START Input data

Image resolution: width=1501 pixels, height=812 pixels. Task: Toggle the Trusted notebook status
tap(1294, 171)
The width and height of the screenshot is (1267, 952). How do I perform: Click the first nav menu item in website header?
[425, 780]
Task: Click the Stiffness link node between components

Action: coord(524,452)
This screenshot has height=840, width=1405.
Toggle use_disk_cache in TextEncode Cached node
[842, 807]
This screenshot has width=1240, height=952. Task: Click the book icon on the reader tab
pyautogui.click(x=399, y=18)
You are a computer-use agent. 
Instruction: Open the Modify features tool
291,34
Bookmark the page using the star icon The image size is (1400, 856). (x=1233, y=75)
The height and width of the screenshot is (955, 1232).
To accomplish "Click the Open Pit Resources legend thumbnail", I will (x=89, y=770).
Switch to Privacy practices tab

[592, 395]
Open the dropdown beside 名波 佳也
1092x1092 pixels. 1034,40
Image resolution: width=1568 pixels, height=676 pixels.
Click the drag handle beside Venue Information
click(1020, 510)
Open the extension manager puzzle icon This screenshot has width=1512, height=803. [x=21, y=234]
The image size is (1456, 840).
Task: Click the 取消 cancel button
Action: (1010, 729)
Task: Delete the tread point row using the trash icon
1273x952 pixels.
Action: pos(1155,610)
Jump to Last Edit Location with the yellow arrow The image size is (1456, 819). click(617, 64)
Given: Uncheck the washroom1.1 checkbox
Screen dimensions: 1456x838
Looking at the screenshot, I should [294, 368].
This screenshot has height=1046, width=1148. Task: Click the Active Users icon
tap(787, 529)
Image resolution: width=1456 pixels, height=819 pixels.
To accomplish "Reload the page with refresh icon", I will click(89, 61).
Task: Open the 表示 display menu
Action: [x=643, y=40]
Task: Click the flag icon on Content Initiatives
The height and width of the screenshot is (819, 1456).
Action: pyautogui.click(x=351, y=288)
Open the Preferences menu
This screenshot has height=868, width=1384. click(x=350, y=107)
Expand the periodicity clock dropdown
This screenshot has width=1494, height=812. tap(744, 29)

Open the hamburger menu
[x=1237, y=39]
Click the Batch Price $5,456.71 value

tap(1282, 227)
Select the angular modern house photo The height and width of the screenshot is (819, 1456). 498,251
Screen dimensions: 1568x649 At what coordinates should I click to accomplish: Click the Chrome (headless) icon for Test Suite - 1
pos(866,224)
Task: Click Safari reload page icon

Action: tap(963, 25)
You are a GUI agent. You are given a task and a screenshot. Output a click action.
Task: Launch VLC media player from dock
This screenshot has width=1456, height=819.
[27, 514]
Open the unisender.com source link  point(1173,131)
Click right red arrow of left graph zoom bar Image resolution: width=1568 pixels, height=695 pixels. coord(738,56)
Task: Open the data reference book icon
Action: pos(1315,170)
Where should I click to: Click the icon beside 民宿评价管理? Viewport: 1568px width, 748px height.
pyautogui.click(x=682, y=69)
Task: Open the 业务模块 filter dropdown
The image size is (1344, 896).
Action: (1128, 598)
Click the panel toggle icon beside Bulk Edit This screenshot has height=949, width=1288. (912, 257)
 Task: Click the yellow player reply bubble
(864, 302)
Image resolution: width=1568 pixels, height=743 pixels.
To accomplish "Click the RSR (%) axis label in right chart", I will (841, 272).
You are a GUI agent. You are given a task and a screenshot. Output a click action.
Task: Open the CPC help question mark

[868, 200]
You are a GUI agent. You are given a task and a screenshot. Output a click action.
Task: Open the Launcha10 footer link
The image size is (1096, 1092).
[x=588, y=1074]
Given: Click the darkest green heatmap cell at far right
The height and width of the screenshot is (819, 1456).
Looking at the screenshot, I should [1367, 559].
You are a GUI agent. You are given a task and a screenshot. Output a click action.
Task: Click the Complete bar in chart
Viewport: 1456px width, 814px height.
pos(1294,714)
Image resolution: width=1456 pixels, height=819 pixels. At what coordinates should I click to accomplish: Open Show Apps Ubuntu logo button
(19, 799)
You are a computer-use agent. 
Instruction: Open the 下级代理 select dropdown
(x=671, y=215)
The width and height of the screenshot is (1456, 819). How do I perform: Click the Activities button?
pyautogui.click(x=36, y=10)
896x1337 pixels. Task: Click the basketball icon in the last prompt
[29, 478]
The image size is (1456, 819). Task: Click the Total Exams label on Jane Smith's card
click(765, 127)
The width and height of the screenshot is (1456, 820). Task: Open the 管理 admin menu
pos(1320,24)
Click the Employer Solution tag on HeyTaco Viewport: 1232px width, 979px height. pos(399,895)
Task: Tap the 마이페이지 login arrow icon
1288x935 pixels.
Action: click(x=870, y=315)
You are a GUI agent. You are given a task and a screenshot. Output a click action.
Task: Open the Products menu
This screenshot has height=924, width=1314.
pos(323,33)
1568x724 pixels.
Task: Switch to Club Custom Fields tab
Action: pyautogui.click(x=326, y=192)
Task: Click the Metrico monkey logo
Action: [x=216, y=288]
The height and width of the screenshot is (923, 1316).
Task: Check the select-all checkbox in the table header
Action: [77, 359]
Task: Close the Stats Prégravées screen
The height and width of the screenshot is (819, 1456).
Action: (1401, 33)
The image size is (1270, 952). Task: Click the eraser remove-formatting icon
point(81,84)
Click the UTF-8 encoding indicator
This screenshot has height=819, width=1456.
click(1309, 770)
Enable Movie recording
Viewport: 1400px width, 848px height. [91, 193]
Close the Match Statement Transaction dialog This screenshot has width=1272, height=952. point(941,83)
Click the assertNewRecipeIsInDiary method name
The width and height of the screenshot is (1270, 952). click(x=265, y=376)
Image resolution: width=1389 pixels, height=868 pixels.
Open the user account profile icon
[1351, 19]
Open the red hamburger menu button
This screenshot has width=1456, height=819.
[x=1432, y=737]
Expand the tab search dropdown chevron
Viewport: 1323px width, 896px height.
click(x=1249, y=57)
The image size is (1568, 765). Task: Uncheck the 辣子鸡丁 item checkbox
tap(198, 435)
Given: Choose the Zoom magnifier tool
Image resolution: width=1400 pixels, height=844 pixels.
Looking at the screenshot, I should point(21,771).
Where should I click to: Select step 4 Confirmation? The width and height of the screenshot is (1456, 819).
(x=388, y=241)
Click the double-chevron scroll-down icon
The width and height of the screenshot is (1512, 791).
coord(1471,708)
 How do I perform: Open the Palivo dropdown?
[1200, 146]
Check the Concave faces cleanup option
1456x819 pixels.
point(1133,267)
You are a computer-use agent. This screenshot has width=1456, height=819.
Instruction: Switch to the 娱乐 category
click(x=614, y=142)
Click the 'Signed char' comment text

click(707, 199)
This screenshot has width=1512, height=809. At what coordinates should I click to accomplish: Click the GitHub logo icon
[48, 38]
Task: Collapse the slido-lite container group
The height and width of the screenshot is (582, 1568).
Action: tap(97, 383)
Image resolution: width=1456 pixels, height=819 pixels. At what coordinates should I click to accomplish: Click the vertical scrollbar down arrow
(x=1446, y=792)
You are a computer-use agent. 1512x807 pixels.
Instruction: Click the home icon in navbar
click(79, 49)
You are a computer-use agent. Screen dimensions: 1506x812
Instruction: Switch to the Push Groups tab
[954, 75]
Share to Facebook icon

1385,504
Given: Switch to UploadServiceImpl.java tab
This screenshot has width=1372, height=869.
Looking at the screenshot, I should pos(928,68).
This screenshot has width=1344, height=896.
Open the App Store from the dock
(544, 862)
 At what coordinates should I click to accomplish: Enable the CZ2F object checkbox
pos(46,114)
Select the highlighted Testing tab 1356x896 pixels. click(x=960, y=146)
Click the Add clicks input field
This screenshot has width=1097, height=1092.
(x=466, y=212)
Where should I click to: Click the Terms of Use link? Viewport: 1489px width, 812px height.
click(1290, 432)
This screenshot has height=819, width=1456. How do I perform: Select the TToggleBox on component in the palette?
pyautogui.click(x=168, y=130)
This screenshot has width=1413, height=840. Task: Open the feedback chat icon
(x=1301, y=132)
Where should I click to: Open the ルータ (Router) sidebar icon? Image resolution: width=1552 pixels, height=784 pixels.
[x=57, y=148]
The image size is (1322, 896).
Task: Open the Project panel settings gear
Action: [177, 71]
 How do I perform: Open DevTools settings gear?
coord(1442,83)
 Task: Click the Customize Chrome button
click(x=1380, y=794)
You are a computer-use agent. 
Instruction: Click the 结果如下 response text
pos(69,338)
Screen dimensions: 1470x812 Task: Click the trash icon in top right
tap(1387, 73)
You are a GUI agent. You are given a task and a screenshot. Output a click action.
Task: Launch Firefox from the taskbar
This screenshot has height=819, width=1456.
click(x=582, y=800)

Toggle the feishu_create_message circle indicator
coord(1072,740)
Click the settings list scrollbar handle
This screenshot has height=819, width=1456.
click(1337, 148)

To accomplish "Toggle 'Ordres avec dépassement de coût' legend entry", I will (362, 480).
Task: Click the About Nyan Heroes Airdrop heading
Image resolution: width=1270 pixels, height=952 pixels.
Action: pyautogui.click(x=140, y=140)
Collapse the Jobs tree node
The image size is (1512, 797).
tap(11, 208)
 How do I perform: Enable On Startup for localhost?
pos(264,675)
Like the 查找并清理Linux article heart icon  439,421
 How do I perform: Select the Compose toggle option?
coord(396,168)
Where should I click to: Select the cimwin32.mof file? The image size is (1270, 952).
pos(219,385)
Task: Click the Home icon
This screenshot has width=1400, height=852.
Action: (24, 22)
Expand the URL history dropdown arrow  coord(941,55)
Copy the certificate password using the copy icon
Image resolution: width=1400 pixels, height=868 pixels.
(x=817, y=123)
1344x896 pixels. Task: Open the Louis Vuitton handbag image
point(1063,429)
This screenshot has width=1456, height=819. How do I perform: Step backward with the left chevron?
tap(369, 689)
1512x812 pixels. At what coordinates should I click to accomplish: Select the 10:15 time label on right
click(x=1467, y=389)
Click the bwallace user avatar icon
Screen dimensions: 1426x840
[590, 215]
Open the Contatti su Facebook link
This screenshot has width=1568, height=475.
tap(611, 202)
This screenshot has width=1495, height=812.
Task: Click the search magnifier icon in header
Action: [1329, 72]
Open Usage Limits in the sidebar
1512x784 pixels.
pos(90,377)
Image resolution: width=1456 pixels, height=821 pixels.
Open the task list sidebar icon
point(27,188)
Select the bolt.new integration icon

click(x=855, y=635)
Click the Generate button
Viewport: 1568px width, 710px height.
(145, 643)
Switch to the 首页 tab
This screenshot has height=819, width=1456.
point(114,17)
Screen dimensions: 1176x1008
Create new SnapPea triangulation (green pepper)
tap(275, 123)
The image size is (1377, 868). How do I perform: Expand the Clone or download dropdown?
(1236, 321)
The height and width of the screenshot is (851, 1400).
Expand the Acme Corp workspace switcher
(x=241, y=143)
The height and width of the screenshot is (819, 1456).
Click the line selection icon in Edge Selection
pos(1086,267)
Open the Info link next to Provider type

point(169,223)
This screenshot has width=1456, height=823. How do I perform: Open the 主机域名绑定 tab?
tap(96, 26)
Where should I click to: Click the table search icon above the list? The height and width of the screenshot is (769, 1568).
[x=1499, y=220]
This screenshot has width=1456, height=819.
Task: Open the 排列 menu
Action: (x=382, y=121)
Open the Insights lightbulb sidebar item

END Input data

■ **What needs to be done**:
Take every line above that includes the string "Close" and return it.

■ **Answer space**:
Task: Close the Stats Prégravées screen
Close the Match Statement Transaction dialog This screenshot has width=1272, height=952. point(941,83)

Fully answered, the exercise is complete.